Need help building the group between the blades. Physical Therapist identified the problem, but his solution will take until I am 90 (I’ve been working it for three years with little improvement). Wondering what all of your thoughts are on the group.

I lie face down on a bench that is slightly inclined - grab a couple DB’s and point my elbows out at 90 degrees to my body. Then just “row” your shoulder blades as close together as possible.

BTW, check out Eric Cressey’s 10 Rules of Corrective Lifting:

http://www.T-Nation.com/readTopic.do?id=1465613

Be sure to follow the links in the replies too. You’ll find tons of info about the shoulders.


im no excpert, but i’d think that performing excercises like Incline shrugs, DB/BB rowing, push-ups w/ an extra push at the end(to train the serratus anterior), seated rows, sternum pull-ups, etc. would help to strengthen the entire back. My chiropractor said i had weak mid-back muscles as well and told me to do alot of back work to help fix the problem. Also, using a foam roller or tennis ball to massage knots in yoour mid-back are amazing. Hope this helps.

I wouldn’t apply a tennisball to the back. Chances are it hits the spine and you wouldn’t want that.

[quote]Wreckless wrote:
I wouldn’t apply a tennisball to the back. Chances are it hits the spine and you wouldn’t want that.[/quote]

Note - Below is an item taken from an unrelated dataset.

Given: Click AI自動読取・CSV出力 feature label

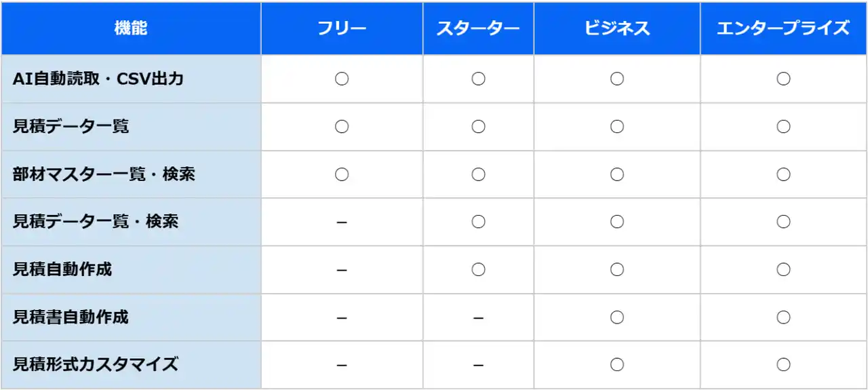Looking at the screenshot, I should (x=98, y=79).
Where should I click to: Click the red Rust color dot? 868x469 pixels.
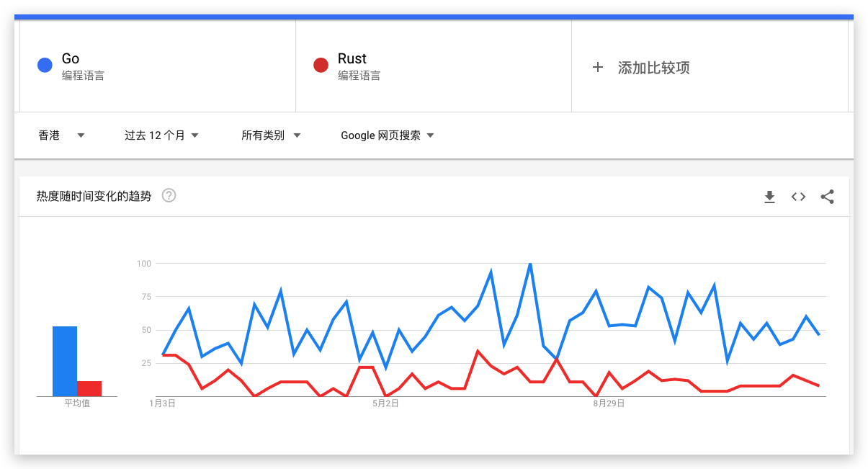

Actually, I use a hard rubber ball. Tennis balls are to0 weak to get the knots I’ve got in the Rhomboids/Traps.

[quote]Wreckless wrote:
I wouldn’t apply a tennisball to the back. Chances are it hits the spine and you wouldn’t want that.[/quote]

You’re going to know if it hits your spine…I roll a tennis ball on my back and it has helped a lot.

On back exercises focus on really squeezing your shoulder blades back.

Two exercises that are my favorite:

  1. Scapular Wall Slides
  2. Cable Rows with neutral grip

Thanks everyone,
What are those two excerses? They soind good, but how do I do them.

Look at #8 for the proper cable row, reading that whole article will help you out as well:

http://www.T-Nation.com/readTopic.do?id=1053531

Scapular Wall Slides:

http://www.T-Nation.com/readTopic.do?id=459846

A good trick to focus on those muscles is to ensure scapular retraction during the lift. This is not arching the back. Pretend someone is poking their finger right between your shoulder blades. Now try to crush that finger. This is the position to maintain throughout most mid back exercises. It’s OK to let the weight stretch you forward on the eccentric (don’t let your lower back round). But during the initial pull on the concentric, squeeze those blades back together.

Another trick: Imagine your forearms are ropes and focus on where your elbows are going, not your hands. This helps take the biceps out of the equation.

Good luck on this. I’ve had my fair share of joint problems due to muscular imbalances. These days I pull as much or more than I push and I remain healthy (knock on wood).

Reverse shrugs done from parallel dip bars might help with scapular health.